As another heatwave looms in UK workplaces the Health and Safety Executive have issued new guidance to employers about their obligations to workers. It warns that the threat of climate change will mean employers need to plan now for more frequent periods of excessive heat. Referring to the recent excessive heat last month where temperatures reached 40 degrees Celsius the HSE said:
adapting to climate change is something all businesses will need to consider as warmer weather becomes more frequent.
Employers have a legal obligation under the Management of Health and Safety at Work Regulations to assess risks to the health and safety of workers. They must review the risk controls they have in place and update them if needed. This includes risks from more frequent extreme weather such as heatwaves.
While there is no maximum temperature for workplaces, all workers are entitled to an environment where risks to their health and safety are properly controlled. Heat is classed as a hazard and comes with legal obligations like any other hazard.
The Workplace (Health, Safety and Welfare) Regulations, which require employers to provide a reasonable temperature in the workplace.
The full HSE guidance, which is welcome, is available here.

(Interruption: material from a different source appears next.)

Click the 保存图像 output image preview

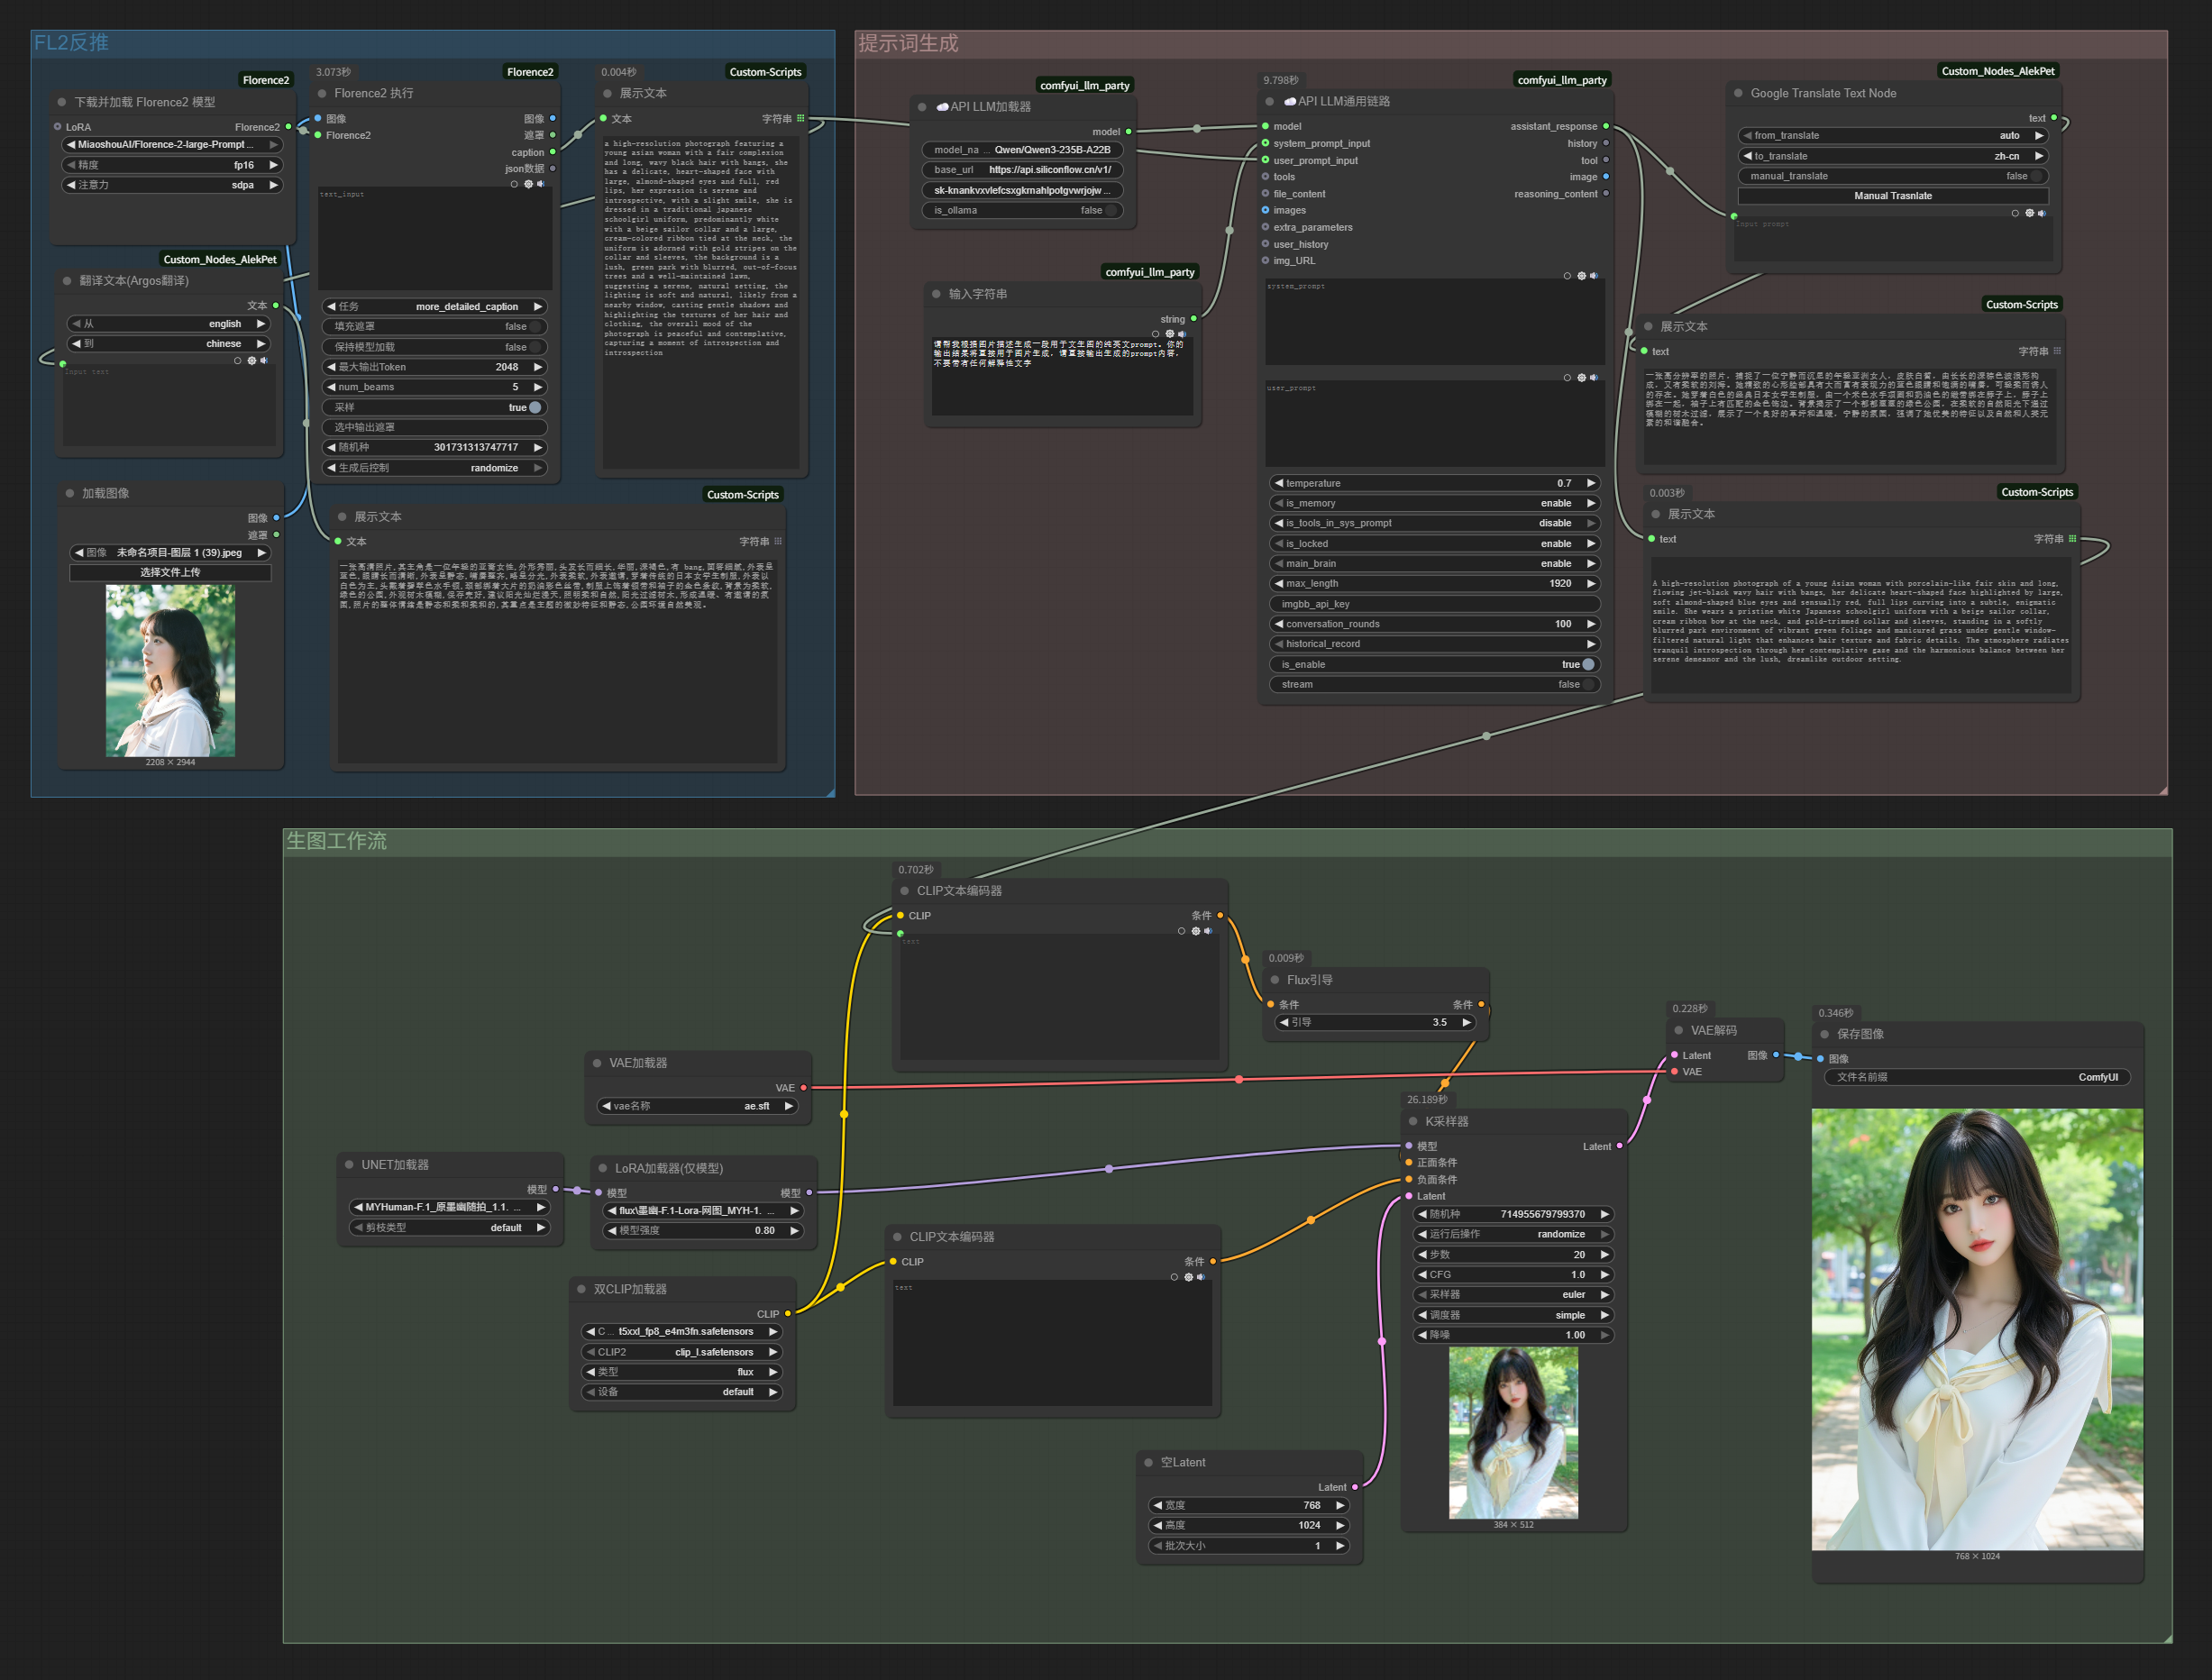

However, there is nothing ground-breaking in the guidance and, as the guidance itself says, there is no UK law (as their is in other jurisdictions) placing definable limits on upper limits to safe working. An employer should, says HSE, ensure there is a ‘reasonable’ working temperature. As way know from other areas of employment law what is reasonable is contentious matter and it is noteworthy that the guidance is framed so as to place the onus on workers to complain (i.e., enforce guidance individually and reactively).
The Guidance is however a good source for union representatives, and especially safety representatives. It can be used to raise with employers and look to secure collective agreements with employers and push for proactive risk assessments, including individual assessments that take account of particular vulnerabilities of individual workers.